Mainan di Kubangan Tanda-tanda yang Berseliweran, Bersilangan, Tumpang Tindih dalam Semangkuk Sup
Perubahan yang berlangsung di praktik seni, sejak satu dasawarsa terakhir, antara lain ditandai dengan munculnya cara pandang baru di dalam “memahami seni” di kalangan seniman-seniman generasi pasca Reformasi1998. Mereka adalah generasi yang pada awal 2000 memulai studi di akademi seni dan selang 4-5 tahun kemudian menjalani karir sebagai seniman. Sebaliknya, trend kultural yang mengemuka adalah semakin terhapusnya perbedaan antara budaya tinggi dengan budaya massa. Persoalan ini bisa diartikan sebagai serangan terhadap otonomi seni. Seni tidak lagi dipandang sebagai suatu bentuk pengalaman yang lebih tinggi dari seorang jenius. Segala hal diasumsikan telah dilihat dan diciptakan seniman – yang tidak lagi mampu mencapai keunikan.
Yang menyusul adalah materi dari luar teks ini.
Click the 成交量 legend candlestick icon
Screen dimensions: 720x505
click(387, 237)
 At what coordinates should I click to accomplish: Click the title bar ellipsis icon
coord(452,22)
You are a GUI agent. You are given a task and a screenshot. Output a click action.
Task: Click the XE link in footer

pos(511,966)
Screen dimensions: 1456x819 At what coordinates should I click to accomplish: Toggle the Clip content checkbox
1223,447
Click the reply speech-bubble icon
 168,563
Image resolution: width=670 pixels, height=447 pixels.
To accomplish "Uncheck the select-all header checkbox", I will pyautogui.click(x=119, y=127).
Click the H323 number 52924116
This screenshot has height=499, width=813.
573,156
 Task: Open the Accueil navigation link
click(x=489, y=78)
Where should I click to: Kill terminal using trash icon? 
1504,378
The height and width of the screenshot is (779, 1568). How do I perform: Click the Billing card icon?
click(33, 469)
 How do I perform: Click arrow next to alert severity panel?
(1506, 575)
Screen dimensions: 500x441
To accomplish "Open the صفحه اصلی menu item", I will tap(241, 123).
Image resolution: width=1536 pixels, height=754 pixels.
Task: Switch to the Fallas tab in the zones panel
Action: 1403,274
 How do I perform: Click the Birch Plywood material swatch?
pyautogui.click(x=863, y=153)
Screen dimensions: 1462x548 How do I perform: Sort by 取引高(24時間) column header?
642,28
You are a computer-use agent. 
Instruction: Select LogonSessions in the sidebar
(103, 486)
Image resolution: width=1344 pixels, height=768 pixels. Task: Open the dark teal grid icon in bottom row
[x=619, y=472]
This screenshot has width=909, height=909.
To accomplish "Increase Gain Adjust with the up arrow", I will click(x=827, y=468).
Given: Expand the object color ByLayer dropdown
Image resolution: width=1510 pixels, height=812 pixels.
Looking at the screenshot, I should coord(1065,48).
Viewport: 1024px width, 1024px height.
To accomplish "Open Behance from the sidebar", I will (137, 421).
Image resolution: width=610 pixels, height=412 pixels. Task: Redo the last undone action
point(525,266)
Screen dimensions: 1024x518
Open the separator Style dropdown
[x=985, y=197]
Seniman seperti dihukum hanya untuk membuat pengulangan tanpa pretensi. Batasan seni dan kehidupan sehari-hari semakin kabur atau dikaburkan. Implikasinya: seni ada di mana-mana dan seni dapat berupa apa saja. Tidak ada lagi pembedaan yang valid antara seni tinggi dengan seni yang sungguh-sungguh dan seni popular massa dengan kitsch. Akan tetapi, penghapusan batas yang berkenaan dengan soal hirarki seni “tinggi-rendah” ini tidak baru-baru saja terjadi. Hampir sepanjang tiga dekade terakhir ditemukan sejumlah peristiwa, umumnya berbentuk pameran seniman muda, yang secara simultan menggugat batasan-batasan dalam praktik seni. Sementara di luar konteks pameran, dalam Dua Seni Rupa Sanento Yuliman mencatat gejala ini sebagai tawaran pemikiran bahwa seni rupa, di tangan generasi baru, sah untuk didefinisikan ulang. Lalu dalam Perspektif Baru, Sanento menggambarkan bagaimana proses penciptaan seni bisa dilakukan dengan begitu mudah – kalau perlu, sembari melakukan pemberontakan, seni bisa disikapi “sekedar untuk main-main”. Generasi ini, menurut Sanento, berbeda dengan cara generasi S. Sudjojono memahami seni. Dalam beberapa hal, semangat bermain – “seni bisa apa saja”, “terbuat dari apa saja”, “dipamerkan di mana saja” juga mencirikan semangat praktik seni di
1
milenium baru di kalangan seniman. Generasi baru ini tumbuh di tengah arena sosial yang – sejak Reformasi 1998 – juga mengalami perubahan drastis. Dari “masa tenang” (Orde Baru) yang ditandai dengan “stabilitas” karena keberhasilan rezim melakukan tekanan terhadap seni-seni kritis, praktik seni kemudian memasuki “masa euforia”. Buat sejumlah seniman, peralihan ini cukup menggoyahkan keyakinan mereka terhadap seni. Di tengah krisis ekonomi, kemiskinan sosial, kerusakan lingkungan atau kebusukan politik, peran dan manfaat seni dipertanyakan, diragukan dan disangkal. Seni yang tersangkal ini segera kehilangan sejumlah elemen dasar dalam fungsinya – atau setidaknya begitulah yang banyak dirasakan seniman. Seniman-seniman yang semula pada masa tenang menikmati “stabilitas estetik” dan “kemudahan politik” atau mereka yang pro kepada rezim, beberapa saat sebelum dan setelah Reformasi 1998 mencitrakan dirinya sebagai “seniman reformis”. Sementara dari sisi yang lain, seniman-seniman kontra rezim semakin memperparah krisis seni dengan cara melempar jauh-jauh estetika dalam proses penciptaan. Karya-karya seni akhirnya tak ubahnya sebuah pamplet – ia lebih memuat slogan serta provokasi yang vulgar.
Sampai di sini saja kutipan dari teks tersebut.